In the embodiment of FIG. 3C, photon detector 30 is coupled to a digital readout domain 35. The digital readout domain 35 includes a digital logic gate. In the illustrated embodiment, the digital logic gate includes an inverter INV101. INV101 is connected to VCC power supply. INV101 has high gain and yields a digital output voltage on VCC power supply. VCC may be the same voltage as VDD or may be a lower voltage. For example, VDD may be 3.3V or 5 V, and VCC may be IV. In alternative embodiments, the digital logic gate may include other digital logic functions, such as NAND or NOR. The digital logic gate is configured to output either a low or high state depending on whether the voltage across the capacitor C102 is above or below a threshold value. Optionally, the digital readout domain 35 further includes a separate resistor R105 connected to VCC. The resistor R105 and capacitor C 102 function as a filter. The filter keeps the input level of the voltage at the digital readout domain high, to ensure that the measured voltage does not drop below the threshold value due to random fluctuations.

→ INSTRUCTION A:
Copy out every line of the listing word for word, leaving out the pictures.

→ DATA:

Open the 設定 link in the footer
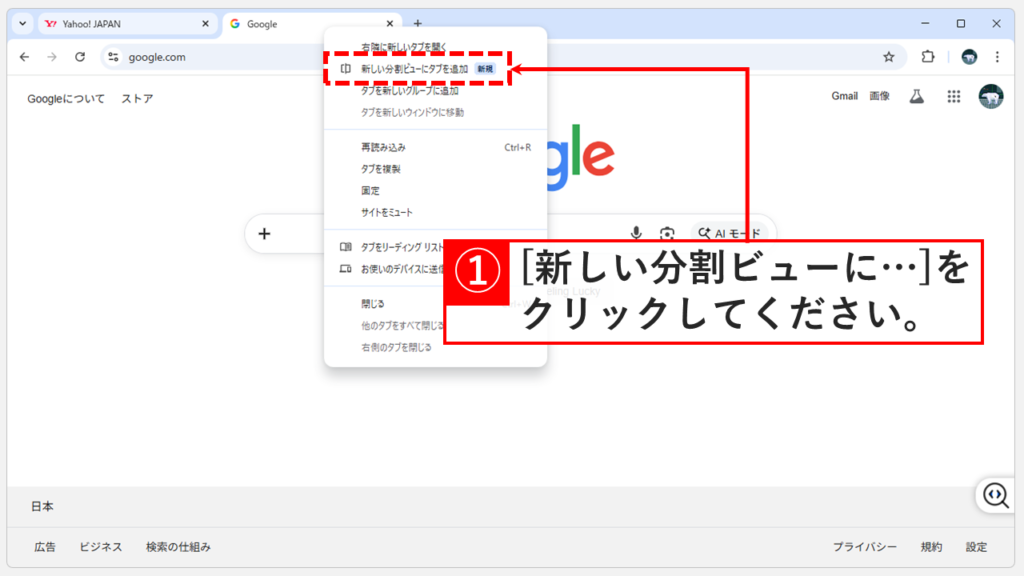Viewport: 1024px width, 576px height. click(977, 547)
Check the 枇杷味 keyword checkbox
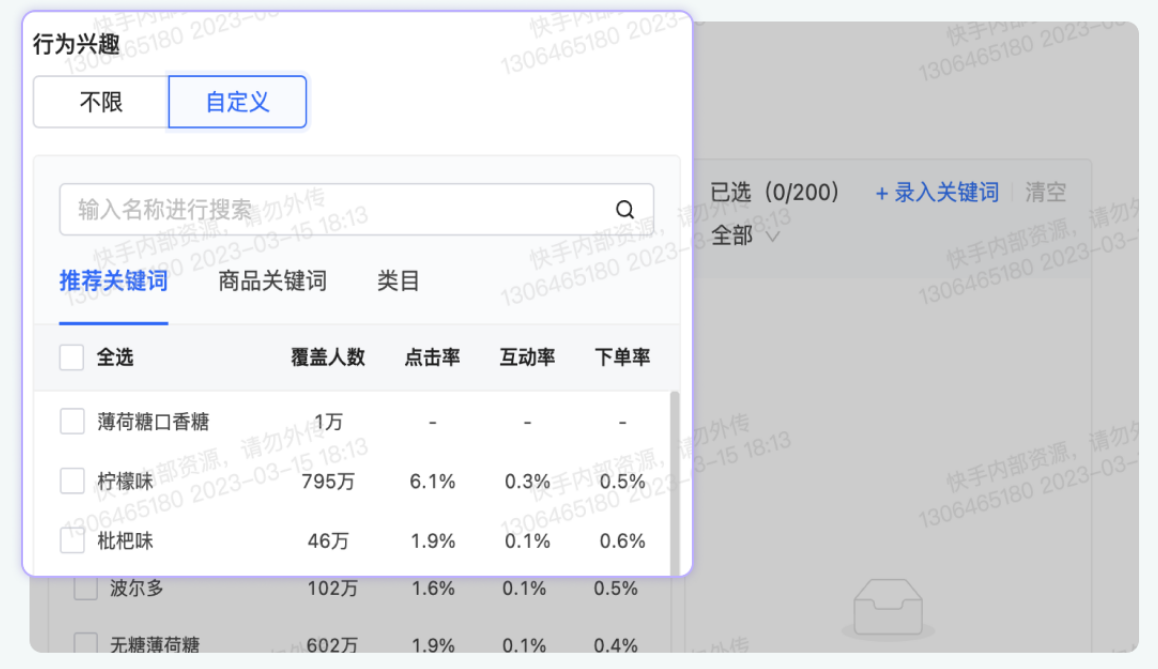 tap(71, 540)
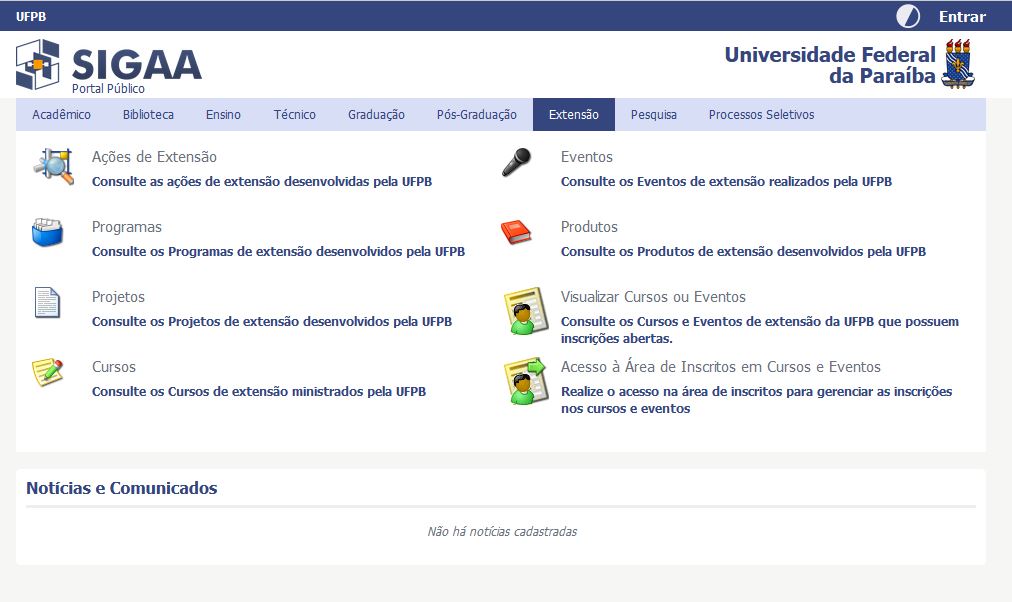Viewport: 1012px width, 602px height.
Task: Select the microphone icon beside Eventos
Action: [x=518, y=163]
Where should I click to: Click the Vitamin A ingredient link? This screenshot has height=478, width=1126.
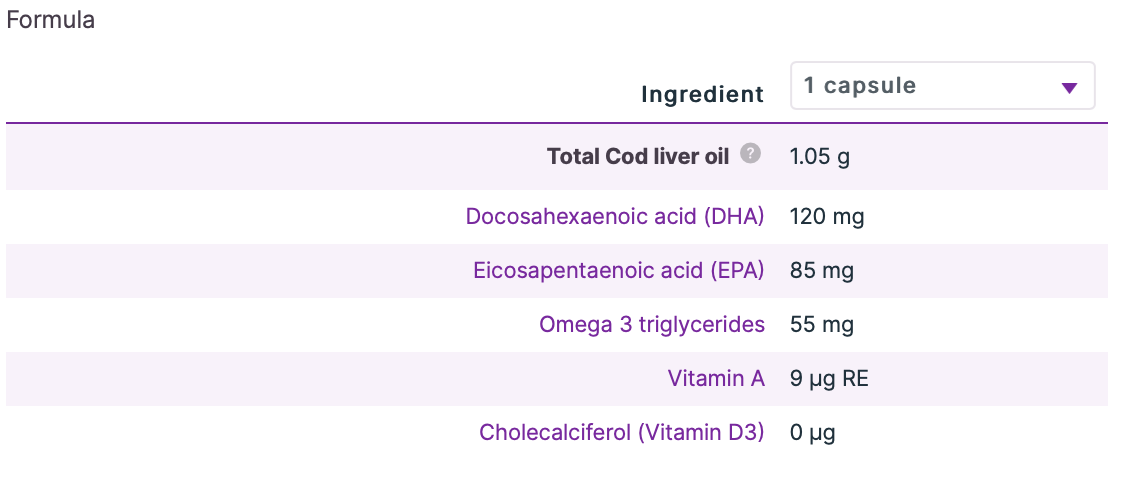click(x=716, y=378)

→ INSTRUCTION B:
In the photon detector excerpt, which two components act together as a filter?

→ RESPONSE A:
Open the 設定 link in the footer
Viewport: 1024px width, 576px height. click(977, 547)
Check the 枇杷味 keyword checkbox
 tap(71, 540)
Viewport: 1012px width, 602px height.
Task: Select the microphone icon beside Eventos
Action: [x=518, y=163]
Where should I click to: Click the Vitamin A ingredient link? This screenshot has height=478, width=1126.
click(x=716, y=378)

→ RESPONSE B:
The resistor R105 and the capacitor C102.